### Page excerpt
● ● ● ● ● ● ●
Next, we run code below to see what happens. This code will create an array of three threads, and populate the array with three new Thread objects. Each thread is initialized to run the Sum method, and then each thread starts. Finally, we wait for each thread to exit with a call to Join. Inside the Sum method, a new Cart is created (and remember our carts will populate themselves with items), and the static GetTotal method is used to compute the total cost of the items in the cart.

static void Main(string[] args) { Thread[] threads = new Thread[3]; for (int i = 0; i < threads.Length; i++) { threads[i] = new Thread(new ThreadStart(Sum)); } for (int i = 0; i < threads.Length; i++) { threads[i].Start(); } for (int i = 0; i < threads.Length; i++) { threads[i].Join(); } } static void Sum() { Cart cart = new Cart(); Console.WriteLine("Items total {0}.", CheckoutLane.GetTotal(cart)); }

The output will be:

Items total 40.16. Items total 40.16. Items total 40.16.

So far, so good. There will be three threads executing inside this method at the same time. Each thread will have it’s own Cart object that the thread created in the Sum method. Each thread will also have a local variable (total) to keep the sum. Local variables are variables declared inside of a method, and local variables exist on the stack, which is an area of temporary memory or ‘scratch memory’ reserved by each thread (note: for reference objects, the thread will store the value of the reference variable on the stack, but the value references an object on the heap). It’s useful to think of local variables as being private to a thread of execution.
● ● ● ● ● ● ●
(Stored records)

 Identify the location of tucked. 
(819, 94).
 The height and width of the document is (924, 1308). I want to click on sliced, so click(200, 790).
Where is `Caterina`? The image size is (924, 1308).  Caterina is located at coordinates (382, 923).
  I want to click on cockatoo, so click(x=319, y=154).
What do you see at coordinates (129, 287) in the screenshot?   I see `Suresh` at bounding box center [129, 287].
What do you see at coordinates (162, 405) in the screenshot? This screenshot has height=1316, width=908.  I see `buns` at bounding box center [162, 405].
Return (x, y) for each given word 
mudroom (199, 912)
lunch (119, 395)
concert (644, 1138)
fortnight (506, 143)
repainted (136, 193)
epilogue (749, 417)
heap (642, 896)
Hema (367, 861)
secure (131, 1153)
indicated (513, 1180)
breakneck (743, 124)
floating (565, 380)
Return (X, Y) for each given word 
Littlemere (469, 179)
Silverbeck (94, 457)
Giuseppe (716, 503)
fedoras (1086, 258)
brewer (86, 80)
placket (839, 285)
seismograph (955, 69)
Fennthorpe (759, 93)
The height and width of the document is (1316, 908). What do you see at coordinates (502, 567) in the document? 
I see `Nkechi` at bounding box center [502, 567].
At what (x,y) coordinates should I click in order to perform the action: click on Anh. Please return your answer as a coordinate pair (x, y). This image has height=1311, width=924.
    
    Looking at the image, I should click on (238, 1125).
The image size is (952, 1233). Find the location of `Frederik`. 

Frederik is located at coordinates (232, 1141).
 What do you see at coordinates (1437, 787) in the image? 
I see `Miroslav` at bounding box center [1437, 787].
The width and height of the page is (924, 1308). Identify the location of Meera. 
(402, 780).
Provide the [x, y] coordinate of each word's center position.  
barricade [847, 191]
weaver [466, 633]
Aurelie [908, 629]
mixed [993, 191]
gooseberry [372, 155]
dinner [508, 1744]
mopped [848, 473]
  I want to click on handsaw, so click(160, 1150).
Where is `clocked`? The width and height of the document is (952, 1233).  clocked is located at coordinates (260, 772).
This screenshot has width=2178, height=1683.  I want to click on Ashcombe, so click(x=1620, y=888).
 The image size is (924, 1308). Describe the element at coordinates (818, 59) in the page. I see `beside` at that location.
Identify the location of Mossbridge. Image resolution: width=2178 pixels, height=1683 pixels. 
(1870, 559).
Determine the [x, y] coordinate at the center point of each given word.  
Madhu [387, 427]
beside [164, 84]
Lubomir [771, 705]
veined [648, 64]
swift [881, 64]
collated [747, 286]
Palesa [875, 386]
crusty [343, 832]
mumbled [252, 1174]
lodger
● ● ● ● ● ● ●
### To do
1. Retype the part of the threading excerpt that opens with the words containing "Items total 40.16. Items" and closes with "thread of execution.".
2. In the threading excerpt, list every method named in the paragraph that begins "Next, we run code below".
The rows have nothing to do with this.

### Task-by-task results
1.
Items total 40.16. Items total 40.16. Items total 40.16.

So far, so good. There will be three threads executing inside this method at the same time. Each thread will have it’s own Cart object that the thread created in the Sum method. Each thread will also have a local variable (total) to keep the sum. Local variables are variables declared inside of a method, and local variables exist on the stack, which is an area of temporary memory or ‘scratch memory’ reserved by each thread (note: for reference objects, the thread will store the value of the reference variable on the stack, but the value references an object on the heap). It’s useful to think of local variables as being private to a thread of execution.

2. Sum, Join, GetTotal